The crisis also affected conflict-ravaged areas such as southern Sudan and eastern DRC which both need steady supplies of food and construction materials. As a growing economic hub, Kenya is a transit point for one quarter of the GDP of Uganda and Rwanda and one-third of Burundi. Economic analyst Dr David Ndii, warned that the political violence experienced in Kenya will be felt for a long time. Transit trade was a leading foreign exchange earner (apart from tourism and agriculture) and landlocked countries could look for alternative sources than relying on Kenya for their essential commodities. Ndii warned that the cost of insuring buildings and infrastructure from political risks would skyrocket following the violence.

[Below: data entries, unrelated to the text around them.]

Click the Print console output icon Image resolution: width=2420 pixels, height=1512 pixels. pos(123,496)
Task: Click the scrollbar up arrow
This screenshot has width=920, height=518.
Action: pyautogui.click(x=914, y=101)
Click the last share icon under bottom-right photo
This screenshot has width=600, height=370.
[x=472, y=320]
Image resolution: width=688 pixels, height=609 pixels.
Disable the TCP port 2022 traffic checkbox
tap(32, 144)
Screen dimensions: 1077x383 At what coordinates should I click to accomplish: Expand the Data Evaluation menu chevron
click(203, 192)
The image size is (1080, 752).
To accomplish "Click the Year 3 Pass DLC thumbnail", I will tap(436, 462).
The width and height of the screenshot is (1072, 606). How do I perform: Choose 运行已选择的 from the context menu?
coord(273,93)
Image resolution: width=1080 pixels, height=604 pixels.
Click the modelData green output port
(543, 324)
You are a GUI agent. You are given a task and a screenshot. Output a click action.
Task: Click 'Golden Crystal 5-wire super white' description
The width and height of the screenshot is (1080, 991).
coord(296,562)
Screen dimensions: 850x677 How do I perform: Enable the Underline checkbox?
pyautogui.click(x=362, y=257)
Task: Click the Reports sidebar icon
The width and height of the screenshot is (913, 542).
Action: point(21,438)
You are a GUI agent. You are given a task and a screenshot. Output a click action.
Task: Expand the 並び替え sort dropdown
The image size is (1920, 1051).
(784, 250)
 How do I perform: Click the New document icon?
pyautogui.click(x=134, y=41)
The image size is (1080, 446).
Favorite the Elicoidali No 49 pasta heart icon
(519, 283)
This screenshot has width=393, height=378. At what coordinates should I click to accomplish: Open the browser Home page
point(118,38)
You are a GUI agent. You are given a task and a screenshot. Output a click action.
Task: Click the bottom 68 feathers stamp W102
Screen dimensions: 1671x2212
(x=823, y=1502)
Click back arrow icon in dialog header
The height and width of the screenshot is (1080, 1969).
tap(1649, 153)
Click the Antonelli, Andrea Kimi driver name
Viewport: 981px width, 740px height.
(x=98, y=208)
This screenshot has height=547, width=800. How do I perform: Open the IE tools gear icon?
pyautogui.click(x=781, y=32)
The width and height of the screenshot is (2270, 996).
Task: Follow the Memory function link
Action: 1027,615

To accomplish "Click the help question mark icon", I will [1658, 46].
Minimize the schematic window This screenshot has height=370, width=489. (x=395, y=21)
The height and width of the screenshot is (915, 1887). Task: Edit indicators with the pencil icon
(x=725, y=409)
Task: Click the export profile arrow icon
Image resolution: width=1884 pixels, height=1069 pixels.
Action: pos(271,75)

According to Doig, various industries continue to report losses following the violence; the tea industry faces losses amounting to millions of shillings in the South-Nandi District; more than ten factories owned by multinational companies in the district have been closed due to lack of green leaf deliveries. Delivery failure was due to barricading of feeder roads to factories and the fear that demonstrators may burn tractors used to transport the product. Milk has been going to waste in parts of the North Rift. Mumias Sugar Company has lost Sh 200 million of cane after irate protesters burnt the crop. Kenya’s two mobile phone operators, Safaricom and Celtel, both have e-money transfer services but volumes seem not to have been affected.
The turmoil caused further sharp fluctuations in the Kenyan shilling on 4th January 2008, while the stock exchange shed 2.3%. According to Reuters’ data, the shilling fell to an eight month low of 68.50 per dollar in offshore trade.
Panic buying of the US dollar at the onset of the unrest caused the shilling to weaken against major world currencies, representing an unprecedented reversal from projections made by forex market analysts toward the end of 2007 who had predicted further strengthening of the shilling on the back of increased dollar inflows in the first quarter of 2008. The shilling has declined 9% against the dollar since 24th December.
“We at Credit Guarantee feel that South African exporters should not panic. We will continue to do business in this market but are watching the situation closely,” concludes Doig.